>>>

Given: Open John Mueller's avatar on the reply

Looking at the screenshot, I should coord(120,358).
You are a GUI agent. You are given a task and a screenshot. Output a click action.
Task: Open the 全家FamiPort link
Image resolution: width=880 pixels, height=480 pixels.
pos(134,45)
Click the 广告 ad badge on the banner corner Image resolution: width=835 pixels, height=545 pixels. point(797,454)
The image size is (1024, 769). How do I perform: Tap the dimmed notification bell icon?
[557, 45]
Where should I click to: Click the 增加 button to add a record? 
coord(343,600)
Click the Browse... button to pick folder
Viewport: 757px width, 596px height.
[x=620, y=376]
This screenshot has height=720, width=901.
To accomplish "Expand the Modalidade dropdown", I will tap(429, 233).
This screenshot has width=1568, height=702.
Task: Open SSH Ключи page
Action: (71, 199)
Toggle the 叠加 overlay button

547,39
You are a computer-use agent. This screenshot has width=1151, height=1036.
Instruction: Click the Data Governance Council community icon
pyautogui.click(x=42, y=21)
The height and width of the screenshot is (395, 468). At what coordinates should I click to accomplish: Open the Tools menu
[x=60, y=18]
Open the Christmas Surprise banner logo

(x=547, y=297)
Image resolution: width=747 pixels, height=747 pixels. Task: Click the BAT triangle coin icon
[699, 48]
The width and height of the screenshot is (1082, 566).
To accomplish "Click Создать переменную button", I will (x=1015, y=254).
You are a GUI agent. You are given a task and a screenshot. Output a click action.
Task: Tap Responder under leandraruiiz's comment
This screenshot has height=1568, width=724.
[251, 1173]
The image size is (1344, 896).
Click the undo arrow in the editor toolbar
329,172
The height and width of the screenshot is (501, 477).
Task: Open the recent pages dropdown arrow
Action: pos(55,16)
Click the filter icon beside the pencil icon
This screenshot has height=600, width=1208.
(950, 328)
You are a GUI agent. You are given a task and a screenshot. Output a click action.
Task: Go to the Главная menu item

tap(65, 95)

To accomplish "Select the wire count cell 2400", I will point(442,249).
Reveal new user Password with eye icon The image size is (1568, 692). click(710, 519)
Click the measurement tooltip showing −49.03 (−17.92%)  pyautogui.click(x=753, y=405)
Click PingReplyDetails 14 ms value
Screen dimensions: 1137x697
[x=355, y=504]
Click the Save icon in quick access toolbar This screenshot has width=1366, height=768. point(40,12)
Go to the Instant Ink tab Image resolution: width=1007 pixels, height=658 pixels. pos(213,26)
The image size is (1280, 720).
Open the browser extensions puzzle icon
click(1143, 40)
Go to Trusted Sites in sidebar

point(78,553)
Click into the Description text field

<<<

What the task asks:
In full and without alteration, return every line above.

Task output:
Given: Open John Mueller's avatar on the reply

Looking at the screenshot, I should coord(120,358).
You are a GUI agent. You are given a task and a screenshot. Output a click action.
Task: Open the 全家FamiPort link
Image resolution: width=880 pixels, height=480 pixels.
pos(134,45)
Click the 广告 ad badge on the banner corner Image resolution: width=835 pixels, height=545 pixels. point(797,454)
The image size is (1024, 769). How do I perform: Tap the dimmed notification bell icon?
[557, 45]
Where should I click to: Click the 增加 button to add a record? 
coord(343,600)
Click the Browse... button to pick folder
Viewport: 757px width, 596px height.
[x=620, y=376]
This screenshot has height=720, width=901.
To accomplish "Expand the Modalidade dropdown", I will tap(429, 233).
This screenshot has width=1568, height=702.
Task: Open SSH Ключи page
Action: (71, 199)
Toggle the 叠加 overlay button

547,39
You are a computer-use agent. This screenshot has width=1151, height=1036.
Instruction: Click the Data Governance Council community icon
pyautogui.click(x=42, y=21)
The height and width of the screenshot is (395, 468). At what coordinates should I click to accomplish: Open the Tools menu
[x=60, y=18]
Open the Christmas Surprise banner logo

(x=547, y=297)
Image resolution: width=747 pixels, height=747 pixels. Task: Click the BAT triangle coin icon
[699, 48]
The width and height of the screenshot is (1082, 566).
To accomplish "Click Создать переменную button", I will (x=1015, y=254).
You are a GUI agent. You are given a task and a screenshot. Output a click action.
Task: Tap Responder under leandraruiiz's comment
This screenshot has height=1568, width=724.
[251, 1173]
The image size is (1344, 896).
Click the undo arrow in the editor toolbar
329,172
The height and width of the screenshot is (501, 477).
Task: Open the recent pages dropdown arrow
Action: pos(55,16)
Click the filter icon beside the pencil icon
This screenshot has height=600, width=1208.
(950, 328)
You are a GUI agent. You are given a task and a screenshot. Output a click action.
Task: Go to the Главная menu item

tap(65, 95)

To accomplish "Select the wire count cell 2400", I will point(442,249).
Reveal new user Password with eye icon The image size is (1568, 692). click(710, 519)
Click the measurement tooltip showing −49.03 (−17.92%)  pyautogui.click(x=753, y=405)
Click PingReplyDetails 14 ms value
Screen dimensions: 1137x697
[x=355, y=504]
Click the Save icon in quick access toolbar This screenshot has width=1366, height=768. point(40,12)
Go to the Instant Ink tab Image resolution: width=1007 pixels, height=658 pixels. pos(213,26)
The image size is (1280, 720).
Open the browser extensions puzzle icon
click(1143, 40)
Go to Trusted Sites in sidebar

point(78,553)
Click into the Description text field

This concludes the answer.